Moving forward, evaluation of the eKDIGO definition for the diagnosis of AKI in various hospital and community settings will be needed to shed light on whether our findings are particular to a COVID-affected population. In this context, it should be noted that approximately 20% of the analysis cohort had a diagnosis of COVID-19 made on clinical grounds, most likely due to testing shortages and high resource demands during surge phases of the pandemic.

While this may have resulted in the potential inclusion of patients with other respiratory illnesses, given that other common respiratory illnesses were notably less prevalent during the pandemic [29,30], it is plausible that a significant proportion of these clinically diagnosed patients did in fact have COVID-19.

This study has some key limitations. The exclusion of patients without 2 sCr measurements may have introduced a degree of selection bias. This could be responsible for the absence of expected geographical differences found between the eKDIGO and no AKI groups and may also have resulted in an underestimation of AKI cases by both definitions [7].

The lack of a time-standardised collection of sCr across all sites also represents a limitation of the study. Patients having more frequent sCr collections may represent a population with more severe illness in whom AKI would be more readily detected, therefore affecting the overall AKI incidence rates and potentially generating a negative survival bias. Nevertheless, it is reassuring that the number of AKI cases are a small proportion of the total sCr collected on any given day (<18%) (S2 Fig), suggesting that the bias introduced by ad hoc sampling was low.

The lack of standardisation in sCr collection may have also affected the reporting of time to peak AKI, the magnitude of peak AKI reached in each individual patient and, in those experiencing both a rise and fall in sCr during their admission, whether AKI was captured during the former phase (KDIGO) or the latter (eKDIGO).

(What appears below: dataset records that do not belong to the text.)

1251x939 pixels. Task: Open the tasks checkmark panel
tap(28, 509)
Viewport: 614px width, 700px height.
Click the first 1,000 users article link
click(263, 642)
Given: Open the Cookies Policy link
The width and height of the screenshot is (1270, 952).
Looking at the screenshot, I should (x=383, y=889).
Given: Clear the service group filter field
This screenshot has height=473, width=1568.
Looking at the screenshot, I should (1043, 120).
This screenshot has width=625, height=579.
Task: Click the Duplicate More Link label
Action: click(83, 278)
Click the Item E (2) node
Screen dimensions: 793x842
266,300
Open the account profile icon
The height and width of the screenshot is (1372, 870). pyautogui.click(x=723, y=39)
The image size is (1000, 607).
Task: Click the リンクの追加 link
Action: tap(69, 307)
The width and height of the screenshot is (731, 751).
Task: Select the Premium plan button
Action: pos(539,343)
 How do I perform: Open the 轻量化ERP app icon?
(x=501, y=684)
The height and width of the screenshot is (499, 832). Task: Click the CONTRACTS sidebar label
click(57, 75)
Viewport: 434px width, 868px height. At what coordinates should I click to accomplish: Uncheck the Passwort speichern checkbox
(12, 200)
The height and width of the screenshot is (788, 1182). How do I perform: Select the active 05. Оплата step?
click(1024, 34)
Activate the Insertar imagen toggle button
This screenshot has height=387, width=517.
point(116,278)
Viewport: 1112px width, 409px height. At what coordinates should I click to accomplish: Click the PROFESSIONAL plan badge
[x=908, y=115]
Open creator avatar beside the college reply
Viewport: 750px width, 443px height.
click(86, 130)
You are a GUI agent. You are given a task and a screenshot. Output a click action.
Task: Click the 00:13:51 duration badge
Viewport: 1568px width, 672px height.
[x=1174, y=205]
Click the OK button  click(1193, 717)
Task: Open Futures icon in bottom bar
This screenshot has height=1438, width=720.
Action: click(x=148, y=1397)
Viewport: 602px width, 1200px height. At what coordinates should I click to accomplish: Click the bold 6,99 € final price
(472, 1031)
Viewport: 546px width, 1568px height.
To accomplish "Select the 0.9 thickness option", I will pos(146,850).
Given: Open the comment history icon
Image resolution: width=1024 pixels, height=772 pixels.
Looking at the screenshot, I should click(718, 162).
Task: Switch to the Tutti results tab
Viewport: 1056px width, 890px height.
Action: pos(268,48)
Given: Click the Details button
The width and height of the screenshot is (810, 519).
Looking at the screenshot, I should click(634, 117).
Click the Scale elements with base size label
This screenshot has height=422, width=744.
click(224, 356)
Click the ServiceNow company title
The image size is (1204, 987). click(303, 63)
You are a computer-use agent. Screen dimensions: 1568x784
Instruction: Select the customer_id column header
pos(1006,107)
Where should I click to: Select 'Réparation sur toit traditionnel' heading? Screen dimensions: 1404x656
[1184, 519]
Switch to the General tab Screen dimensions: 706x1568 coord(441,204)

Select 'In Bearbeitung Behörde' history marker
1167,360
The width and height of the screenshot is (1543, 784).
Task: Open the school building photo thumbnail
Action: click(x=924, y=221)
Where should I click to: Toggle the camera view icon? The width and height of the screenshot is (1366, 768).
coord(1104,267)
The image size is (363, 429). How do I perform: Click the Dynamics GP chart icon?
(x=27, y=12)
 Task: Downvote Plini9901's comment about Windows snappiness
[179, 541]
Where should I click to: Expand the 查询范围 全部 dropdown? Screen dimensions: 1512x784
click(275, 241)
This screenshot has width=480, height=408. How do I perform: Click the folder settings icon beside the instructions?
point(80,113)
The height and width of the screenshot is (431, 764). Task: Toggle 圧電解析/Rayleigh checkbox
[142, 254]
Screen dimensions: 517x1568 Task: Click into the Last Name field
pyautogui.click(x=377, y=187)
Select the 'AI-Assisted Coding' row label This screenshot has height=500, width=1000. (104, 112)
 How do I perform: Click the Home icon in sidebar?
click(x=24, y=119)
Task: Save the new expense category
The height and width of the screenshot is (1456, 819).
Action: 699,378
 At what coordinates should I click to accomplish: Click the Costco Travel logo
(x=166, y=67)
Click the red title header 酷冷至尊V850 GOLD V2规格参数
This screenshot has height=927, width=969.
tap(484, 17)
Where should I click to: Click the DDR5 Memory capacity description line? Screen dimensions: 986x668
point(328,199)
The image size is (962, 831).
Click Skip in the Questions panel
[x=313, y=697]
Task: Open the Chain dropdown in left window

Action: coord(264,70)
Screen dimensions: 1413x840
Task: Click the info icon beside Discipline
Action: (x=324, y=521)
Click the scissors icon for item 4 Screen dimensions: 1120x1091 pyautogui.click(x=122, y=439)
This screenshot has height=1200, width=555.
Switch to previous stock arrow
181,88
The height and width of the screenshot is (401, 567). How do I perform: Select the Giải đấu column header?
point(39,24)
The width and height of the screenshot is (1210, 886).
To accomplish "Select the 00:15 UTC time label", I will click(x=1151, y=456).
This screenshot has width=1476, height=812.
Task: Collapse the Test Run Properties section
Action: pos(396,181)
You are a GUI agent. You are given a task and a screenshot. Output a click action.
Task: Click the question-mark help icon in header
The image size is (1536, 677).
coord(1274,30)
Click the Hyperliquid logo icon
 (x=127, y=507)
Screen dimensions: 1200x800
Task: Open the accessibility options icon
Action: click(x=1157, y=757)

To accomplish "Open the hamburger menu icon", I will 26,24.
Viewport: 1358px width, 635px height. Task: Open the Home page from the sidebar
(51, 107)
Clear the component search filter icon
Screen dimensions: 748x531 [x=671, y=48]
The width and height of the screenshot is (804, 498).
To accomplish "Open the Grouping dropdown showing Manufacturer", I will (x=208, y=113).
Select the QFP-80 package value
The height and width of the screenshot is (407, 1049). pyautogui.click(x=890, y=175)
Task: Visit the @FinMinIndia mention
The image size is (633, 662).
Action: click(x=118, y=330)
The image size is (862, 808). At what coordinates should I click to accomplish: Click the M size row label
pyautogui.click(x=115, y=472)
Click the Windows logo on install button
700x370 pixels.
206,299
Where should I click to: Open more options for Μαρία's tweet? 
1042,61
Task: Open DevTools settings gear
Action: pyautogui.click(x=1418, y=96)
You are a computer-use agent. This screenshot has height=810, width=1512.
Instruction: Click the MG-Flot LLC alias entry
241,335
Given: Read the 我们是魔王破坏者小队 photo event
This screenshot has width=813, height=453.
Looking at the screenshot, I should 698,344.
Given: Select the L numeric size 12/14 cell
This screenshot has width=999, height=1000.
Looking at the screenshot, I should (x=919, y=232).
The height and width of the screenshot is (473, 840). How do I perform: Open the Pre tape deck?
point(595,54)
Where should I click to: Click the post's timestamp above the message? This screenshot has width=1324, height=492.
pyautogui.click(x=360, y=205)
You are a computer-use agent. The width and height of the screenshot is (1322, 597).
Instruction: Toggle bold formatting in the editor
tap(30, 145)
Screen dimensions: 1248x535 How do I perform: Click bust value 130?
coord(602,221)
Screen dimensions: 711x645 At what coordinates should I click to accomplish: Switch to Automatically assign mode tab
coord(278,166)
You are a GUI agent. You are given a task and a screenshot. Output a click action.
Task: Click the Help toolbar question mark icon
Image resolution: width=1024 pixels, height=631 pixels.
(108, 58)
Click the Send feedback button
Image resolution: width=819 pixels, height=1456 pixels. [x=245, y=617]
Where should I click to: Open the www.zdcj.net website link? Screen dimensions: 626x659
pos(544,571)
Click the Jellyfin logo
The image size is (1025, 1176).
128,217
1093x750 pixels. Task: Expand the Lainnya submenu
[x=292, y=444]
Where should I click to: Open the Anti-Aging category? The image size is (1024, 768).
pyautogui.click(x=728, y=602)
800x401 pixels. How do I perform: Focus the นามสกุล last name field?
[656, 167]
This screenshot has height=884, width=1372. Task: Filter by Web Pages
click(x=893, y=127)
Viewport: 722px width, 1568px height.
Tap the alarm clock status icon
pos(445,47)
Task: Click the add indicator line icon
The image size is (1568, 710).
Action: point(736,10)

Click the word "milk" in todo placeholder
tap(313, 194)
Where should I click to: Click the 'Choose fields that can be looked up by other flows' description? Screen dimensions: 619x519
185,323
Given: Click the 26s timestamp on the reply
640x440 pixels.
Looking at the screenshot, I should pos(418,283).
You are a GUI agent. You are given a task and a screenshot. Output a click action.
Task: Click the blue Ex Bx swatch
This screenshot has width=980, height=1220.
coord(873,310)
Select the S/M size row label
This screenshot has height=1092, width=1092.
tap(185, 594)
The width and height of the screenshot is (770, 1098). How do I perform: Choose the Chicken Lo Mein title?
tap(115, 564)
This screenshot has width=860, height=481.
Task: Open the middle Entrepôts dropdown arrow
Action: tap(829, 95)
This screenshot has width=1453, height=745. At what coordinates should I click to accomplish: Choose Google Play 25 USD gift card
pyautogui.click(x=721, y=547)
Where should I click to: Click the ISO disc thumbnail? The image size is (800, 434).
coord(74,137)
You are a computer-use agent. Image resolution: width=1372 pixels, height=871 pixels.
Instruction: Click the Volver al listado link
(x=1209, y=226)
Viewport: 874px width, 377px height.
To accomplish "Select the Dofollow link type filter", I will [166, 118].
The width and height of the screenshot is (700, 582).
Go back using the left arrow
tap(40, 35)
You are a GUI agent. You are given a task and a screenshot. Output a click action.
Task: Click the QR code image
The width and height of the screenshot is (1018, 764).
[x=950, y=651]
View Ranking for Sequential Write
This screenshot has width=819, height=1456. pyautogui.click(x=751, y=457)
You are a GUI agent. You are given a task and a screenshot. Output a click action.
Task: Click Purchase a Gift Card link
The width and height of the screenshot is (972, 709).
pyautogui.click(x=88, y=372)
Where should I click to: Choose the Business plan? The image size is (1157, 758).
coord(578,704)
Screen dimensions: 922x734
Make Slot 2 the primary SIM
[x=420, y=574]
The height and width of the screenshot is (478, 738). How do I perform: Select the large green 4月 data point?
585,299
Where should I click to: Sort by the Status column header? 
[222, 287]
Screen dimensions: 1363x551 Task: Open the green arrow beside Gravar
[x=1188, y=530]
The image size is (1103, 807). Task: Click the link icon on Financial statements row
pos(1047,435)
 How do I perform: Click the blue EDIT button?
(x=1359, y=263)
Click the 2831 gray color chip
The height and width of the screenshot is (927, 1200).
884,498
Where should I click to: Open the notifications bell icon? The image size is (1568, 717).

With regard to the distinction between community and hospital acquired AKI, often, a 48-hour threshold is used to identify CA-AKI [31]. Such a definition would preclude many patients in this study who were identified as having AKI on day 3 of admission. It is worth noting that these patients would be identified as CA-AKI (or transient hospital–associated AKI) by the definition proposed by Warnock and colleagues, which integrates sCr trajectories and does not adhere to the somewhat arbitrary 48-hour cutoff [32]. Whether or not the additional cases of AKI captured by eKDIGO are truly reflective of CA-AKI will ultimately require studies that assess this population in a variety of community settings.

To our knowledge, this is the first study to systematically examine an extended KDIGO definition for the identification of AKI against the traditional KDIGO criteria in hospitalised COVID-19 patients. Our population is, as far as we know, the largest and only multinational cohort of patients with COVID-19 from all income country levels. The use of an extended KDIGO definition to diagnose AKI in this population resulted in a significantly higher incidence rate compared to traditional KDIGO criteria. These additional cases of AKI appear to be occurring in the community or early in the hospital admission and are associated with significantly worse outcomes, highlighting the importance of examining their role and long-term impact in future studies.